A reforma foi construída a partir de críticas à prática de isolamento e à exclusão e às denúncias de maus-tratos contra pacientes psiquiátricos internados de forma permanente e involuntária em diversas unidades manicomiais do país, sublinhou Amarante. Desde então, o Ministério da Saúde (MS) veio, gradativamente, fechando manicômios e hospitais psiquiátricos e implantando a Rede de Atenção Psicossocial. A estratégia era criar e ampliar os pontos de atenção à saúde mental no SUS, incluindo leitos em hospitais gerais e promovendo o atendimento livre, aberto e próximo à comunidade. Amarante elogiou o pioneirismo da primeira edição do Encontro Latinoamericano de Direitos Humanos e Saúde Mental, que antecedeu o Fórum, sob o objetivo de dar visibilidade e habilitar instâncias de diálogo, análises e intercâmbio permanentes sobre as diferentes experiências de reforma e da luta antimanicomial entre os países.

 

O delírio é coletivo

Sob o tema Democracia, saúde mental, violação de direitos: consequências humanas, a conferencista Márcia Tiburi, graduada em Filosofia e Artes e doutora em Filosofia, falou sobre o quadro coletivo de delírio que marca o atual cenário da população mundial. Para ela, as teorias do psicanalista francês Charles Melman podem ser usadas para entender a atualidade de um país mestiço, colonizado e humilhado. “A tática de humilhação foi usada nos anos 1.500 e segue sendo usada com sofisticação com a morte dos jovens negros”, exemplificou. Segundo ela, o psicanalista fala sobre o Complexo de Colombo ou colonialismo latente — em referência ao navegador e explorador italiano Cristóvão Colombo —,  que propõe discutir as diferenças entre um povo mestiço. Trata-se de um complexo pelo qual o outro é desqualificado e visto como objeto. “Colombo era exibicionista, levou pessoas e se aproveitou do exotismo do índio brasileiro para mostrar na Europa”, elucida, comparando o exibicionismo de Colombo ao processo de objetificação das crianças na atualidade. “Hoje fazemos muito isso, quando as próprias famílias exibem suas crianças nas redes sociais”, iluminou.

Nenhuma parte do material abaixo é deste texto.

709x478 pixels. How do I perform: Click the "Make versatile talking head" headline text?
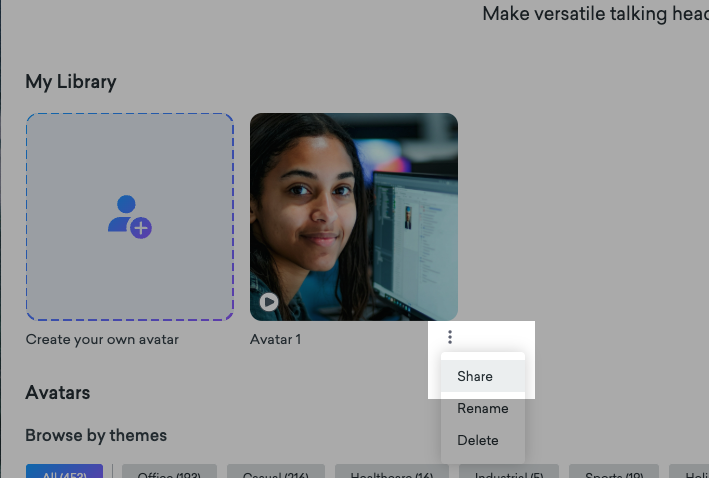point(594,13)
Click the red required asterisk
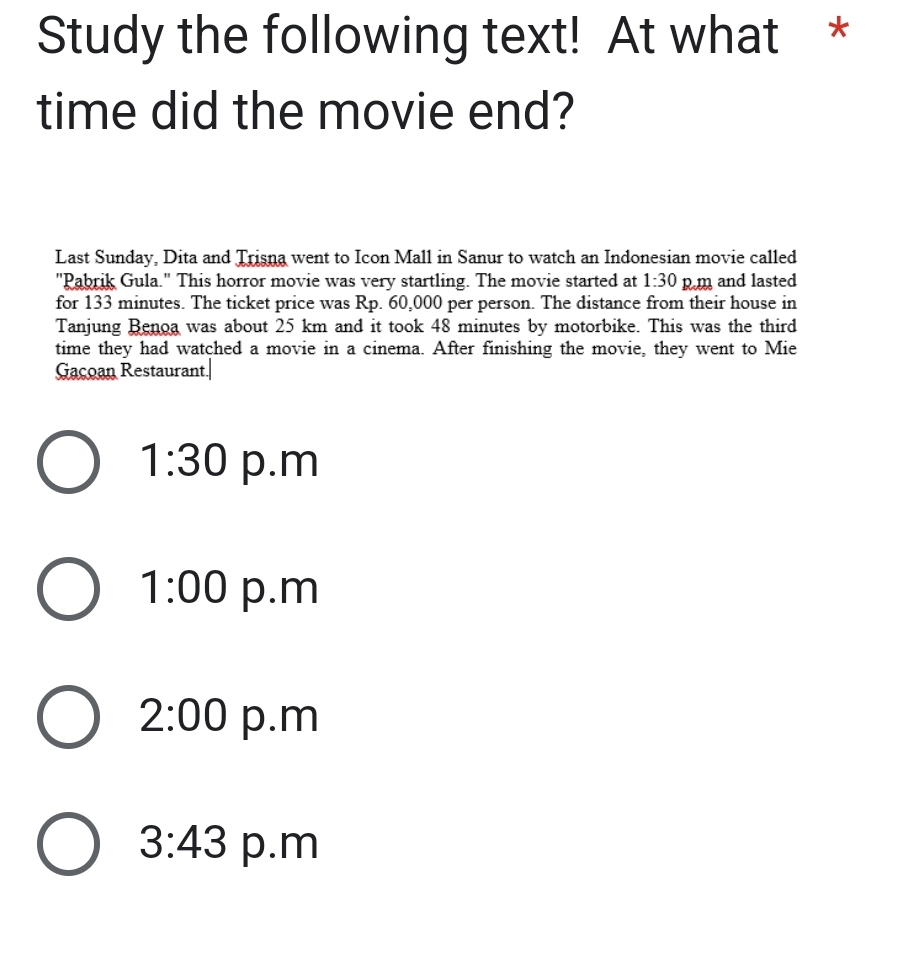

Márcia propôs o diálogo como saída desse delírio coletivo. "Podemos produzir ações simbólicas e políticas, precisamos ocupar todos os espaços de poder de maneira inventiva. Nesse movimento, a gente perfura o delírio. Todos nós estamos sendo vítimas desse delírio e teremos que refazer as bases sociais”, orientou.

Por Ana Paula Evangelista, da Secretaria de Comunicação da RET-SUS.